▸ **What you need to do**:
Format the lines from the one containing "Where should I click to: Select the Column" through the one containing "click(x=769, y=20)" as a Markdown table with columns "No." and "Text". Number each line in order and skip any blank lines.

Data on finding visible targets:
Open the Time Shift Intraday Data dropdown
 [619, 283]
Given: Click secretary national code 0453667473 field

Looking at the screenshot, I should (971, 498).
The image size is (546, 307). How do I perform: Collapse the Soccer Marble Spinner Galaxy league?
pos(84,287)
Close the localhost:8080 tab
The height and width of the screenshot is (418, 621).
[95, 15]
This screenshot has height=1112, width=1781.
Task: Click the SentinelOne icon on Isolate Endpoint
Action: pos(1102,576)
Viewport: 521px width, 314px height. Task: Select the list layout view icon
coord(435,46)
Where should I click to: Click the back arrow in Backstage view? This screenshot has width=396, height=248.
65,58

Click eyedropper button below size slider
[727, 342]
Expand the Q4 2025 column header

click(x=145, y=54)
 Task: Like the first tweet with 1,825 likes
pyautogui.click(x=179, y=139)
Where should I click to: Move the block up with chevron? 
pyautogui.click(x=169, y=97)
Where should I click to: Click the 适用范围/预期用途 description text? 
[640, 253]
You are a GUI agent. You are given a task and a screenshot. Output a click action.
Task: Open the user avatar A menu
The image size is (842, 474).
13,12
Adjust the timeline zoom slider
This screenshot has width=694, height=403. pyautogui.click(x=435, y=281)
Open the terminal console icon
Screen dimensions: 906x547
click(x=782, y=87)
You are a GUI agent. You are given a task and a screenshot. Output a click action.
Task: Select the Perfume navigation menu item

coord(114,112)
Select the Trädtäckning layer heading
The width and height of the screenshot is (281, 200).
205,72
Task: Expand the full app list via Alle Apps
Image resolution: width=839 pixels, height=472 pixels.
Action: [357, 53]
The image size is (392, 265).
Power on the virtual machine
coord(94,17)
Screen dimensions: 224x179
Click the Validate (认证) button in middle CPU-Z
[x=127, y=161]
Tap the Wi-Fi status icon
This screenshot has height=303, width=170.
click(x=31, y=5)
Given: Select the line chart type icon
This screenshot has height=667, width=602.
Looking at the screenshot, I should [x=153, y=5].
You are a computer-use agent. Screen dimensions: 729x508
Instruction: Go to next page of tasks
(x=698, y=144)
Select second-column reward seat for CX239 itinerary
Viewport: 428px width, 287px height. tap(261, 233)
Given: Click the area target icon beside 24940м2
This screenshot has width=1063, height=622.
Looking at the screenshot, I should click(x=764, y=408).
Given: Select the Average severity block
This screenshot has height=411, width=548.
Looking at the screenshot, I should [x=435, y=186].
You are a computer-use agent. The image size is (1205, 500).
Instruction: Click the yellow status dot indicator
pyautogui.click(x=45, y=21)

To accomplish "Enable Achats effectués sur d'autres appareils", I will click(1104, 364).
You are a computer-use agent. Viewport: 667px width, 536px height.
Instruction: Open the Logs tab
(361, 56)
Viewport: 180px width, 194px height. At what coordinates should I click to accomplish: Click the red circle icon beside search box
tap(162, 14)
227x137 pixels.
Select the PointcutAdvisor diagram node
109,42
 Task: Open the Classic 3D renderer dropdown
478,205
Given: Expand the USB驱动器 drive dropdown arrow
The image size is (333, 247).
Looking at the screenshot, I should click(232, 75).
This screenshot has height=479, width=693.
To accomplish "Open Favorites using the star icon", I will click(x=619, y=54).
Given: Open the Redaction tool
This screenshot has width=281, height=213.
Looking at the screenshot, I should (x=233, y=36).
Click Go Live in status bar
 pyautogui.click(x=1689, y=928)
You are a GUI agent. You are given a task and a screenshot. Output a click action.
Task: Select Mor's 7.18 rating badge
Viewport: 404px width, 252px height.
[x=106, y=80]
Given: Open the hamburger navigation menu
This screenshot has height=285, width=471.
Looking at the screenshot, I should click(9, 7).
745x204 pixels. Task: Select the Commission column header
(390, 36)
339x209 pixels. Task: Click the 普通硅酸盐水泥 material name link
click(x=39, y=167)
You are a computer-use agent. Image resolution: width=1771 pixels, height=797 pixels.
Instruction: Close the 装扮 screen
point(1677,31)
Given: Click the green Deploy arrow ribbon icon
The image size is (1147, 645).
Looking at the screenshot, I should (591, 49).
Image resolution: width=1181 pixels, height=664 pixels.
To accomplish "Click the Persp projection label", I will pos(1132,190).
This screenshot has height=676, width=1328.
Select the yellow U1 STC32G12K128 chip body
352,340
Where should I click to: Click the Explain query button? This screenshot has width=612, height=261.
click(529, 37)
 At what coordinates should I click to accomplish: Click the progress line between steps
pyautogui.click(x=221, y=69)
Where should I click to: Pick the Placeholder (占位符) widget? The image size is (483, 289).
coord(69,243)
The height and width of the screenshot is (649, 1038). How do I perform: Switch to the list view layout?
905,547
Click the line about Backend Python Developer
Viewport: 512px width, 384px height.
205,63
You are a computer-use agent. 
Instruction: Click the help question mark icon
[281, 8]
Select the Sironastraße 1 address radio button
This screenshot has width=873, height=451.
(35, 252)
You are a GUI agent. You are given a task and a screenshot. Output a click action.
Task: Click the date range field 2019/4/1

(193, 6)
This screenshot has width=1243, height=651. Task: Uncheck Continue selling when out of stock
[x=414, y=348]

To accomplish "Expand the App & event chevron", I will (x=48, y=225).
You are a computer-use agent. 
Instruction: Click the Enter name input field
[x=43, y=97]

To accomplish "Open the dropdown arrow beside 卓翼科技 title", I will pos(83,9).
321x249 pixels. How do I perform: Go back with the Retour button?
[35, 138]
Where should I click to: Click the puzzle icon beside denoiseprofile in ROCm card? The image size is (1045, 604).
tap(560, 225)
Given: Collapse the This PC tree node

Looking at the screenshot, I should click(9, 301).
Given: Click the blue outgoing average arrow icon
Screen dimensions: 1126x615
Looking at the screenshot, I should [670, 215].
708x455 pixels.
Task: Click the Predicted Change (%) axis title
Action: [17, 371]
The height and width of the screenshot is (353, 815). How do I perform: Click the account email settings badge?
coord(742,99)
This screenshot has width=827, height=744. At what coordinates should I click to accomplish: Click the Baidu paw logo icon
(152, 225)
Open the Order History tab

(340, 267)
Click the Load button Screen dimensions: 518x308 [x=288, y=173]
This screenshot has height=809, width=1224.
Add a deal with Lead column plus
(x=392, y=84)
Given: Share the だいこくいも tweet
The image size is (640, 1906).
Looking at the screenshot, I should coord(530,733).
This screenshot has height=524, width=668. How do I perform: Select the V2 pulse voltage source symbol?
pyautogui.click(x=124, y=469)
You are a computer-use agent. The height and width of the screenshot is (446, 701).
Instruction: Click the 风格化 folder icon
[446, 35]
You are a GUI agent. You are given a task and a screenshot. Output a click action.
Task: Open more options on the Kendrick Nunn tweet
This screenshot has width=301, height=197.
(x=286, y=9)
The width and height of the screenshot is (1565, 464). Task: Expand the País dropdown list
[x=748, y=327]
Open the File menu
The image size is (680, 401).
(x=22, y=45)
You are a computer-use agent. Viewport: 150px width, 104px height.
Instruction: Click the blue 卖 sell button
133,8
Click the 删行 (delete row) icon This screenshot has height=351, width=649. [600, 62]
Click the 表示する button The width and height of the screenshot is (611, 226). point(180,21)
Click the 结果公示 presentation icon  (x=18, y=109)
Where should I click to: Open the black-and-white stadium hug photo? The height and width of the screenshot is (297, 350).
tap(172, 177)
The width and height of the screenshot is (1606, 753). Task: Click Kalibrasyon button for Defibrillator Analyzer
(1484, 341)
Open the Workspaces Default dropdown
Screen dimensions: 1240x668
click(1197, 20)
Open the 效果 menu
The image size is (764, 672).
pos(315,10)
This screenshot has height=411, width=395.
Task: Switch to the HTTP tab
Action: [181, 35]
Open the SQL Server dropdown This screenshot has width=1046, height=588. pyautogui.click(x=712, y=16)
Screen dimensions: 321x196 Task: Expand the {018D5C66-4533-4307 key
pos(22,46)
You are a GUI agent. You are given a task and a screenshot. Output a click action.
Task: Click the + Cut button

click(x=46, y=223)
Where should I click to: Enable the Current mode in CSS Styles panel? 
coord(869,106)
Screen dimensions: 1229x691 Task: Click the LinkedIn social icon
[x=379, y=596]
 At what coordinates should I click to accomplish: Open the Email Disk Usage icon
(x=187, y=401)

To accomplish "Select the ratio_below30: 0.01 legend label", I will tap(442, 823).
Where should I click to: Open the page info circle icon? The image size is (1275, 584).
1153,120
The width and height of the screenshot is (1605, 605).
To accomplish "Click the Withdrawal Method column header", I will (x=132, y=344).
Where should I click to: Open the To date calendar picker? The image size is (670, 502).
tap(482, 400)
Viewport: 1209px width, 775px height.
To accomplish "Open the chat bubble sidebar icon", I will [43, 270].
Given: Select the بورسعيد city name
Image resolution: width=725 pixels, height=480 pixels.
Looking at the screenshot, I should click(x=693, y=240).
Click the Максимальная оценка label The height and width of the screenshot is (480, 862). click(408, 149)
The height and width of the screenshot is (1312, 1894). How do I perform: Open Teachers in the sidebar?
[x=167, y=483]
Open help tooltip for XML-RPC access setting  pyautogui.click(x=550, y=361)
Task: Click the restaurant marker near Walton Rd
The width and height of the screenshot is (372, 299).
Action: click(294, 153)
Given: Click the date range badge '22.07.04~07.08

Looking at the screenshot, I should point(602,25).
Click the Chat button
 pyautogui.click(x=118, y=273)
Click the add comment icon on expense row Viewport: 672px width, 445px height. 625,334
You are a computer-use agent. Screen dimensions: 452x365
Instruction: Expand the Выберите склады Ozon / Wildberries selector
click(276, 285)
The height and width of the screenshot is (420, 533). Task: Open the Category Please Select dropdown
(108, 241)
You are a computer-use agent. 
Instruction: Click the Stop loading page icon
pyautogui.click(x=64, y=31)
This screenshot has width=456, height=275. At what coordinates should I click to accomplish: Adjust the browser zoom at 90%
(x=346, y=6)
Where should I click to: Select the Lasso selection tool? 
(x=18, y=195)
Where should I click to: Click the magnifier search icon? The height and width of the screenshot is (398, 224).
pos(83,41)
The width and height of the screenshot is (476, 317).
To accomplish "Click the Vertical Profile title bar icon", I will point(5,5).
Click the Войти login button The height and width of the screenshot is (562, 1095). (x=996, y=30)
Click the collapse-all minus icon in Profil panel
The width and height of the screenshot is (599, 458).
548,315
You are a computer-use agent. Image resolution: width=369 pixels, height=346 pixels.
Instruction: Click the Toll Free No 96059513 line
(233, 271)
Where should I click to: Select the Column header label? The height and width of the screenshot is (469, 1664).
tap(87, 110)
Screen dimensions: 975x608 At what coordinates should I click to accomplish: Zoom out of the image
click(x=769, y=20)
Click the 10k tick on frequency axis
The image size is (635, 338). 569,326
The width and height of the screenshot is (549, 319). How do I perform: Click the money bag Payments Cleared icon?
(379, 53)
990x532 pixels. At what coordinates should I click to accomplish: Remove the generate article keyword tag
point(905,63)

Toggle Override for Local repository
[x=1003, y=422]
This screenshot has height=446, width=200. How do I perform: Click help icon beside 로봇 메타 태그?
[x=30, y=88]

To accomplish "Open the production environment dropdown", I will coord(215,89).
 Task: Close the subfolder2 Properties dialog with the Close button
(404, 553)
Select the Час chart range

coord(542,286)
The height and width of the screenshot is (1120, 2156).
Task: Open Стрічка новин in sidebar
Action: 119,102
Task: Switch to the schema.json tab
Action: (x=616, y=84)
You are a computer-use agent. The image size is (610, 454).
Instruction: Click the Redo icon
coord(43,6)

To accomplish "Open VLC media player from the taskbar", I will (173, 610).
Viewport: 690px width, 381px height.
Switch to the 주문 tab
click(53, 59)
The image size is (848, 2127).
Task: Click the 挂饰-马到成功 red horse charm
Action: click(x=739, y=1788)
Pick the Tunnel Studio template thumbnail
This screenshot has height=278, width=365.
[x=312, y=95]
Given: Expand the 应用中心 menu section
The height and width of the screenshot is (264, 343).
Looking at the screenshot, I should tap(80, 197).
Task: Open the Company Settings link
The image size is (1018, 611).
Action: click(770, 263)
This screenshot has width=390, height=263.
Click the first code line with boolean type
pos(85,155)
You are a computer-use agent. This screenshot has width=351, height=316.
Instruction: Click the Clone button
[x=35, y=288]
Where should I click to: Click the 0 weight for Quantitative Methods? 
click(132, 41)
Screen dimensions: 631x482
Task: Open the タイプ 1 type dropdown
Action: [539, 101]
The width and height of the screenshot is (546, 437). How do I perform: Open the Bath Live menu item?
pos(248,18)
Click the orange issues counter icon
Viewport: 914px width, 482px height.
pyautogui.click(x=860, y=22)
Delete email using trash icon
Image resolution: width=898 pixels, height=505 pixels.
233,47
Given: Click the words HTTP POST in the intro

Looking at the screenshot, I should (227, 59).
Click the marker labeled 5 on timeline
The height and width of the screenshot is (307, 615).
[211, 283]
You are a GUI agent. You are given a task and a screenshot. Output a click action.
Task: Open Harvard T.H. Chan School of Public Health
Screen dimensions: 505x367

▸ **Worked solution**:
| No. | Text |
|---|---|
| 1 | Where should I click to: Select the Column header label? The height and width of the screenshot is (469, 1664). |
| 2 | tap(87, 110) |
| 3 | Screen dimensions: 975x608 At what coordinates should I click to accomplish: Zoom out of the image |
| 4 | click(x=769, y=20) |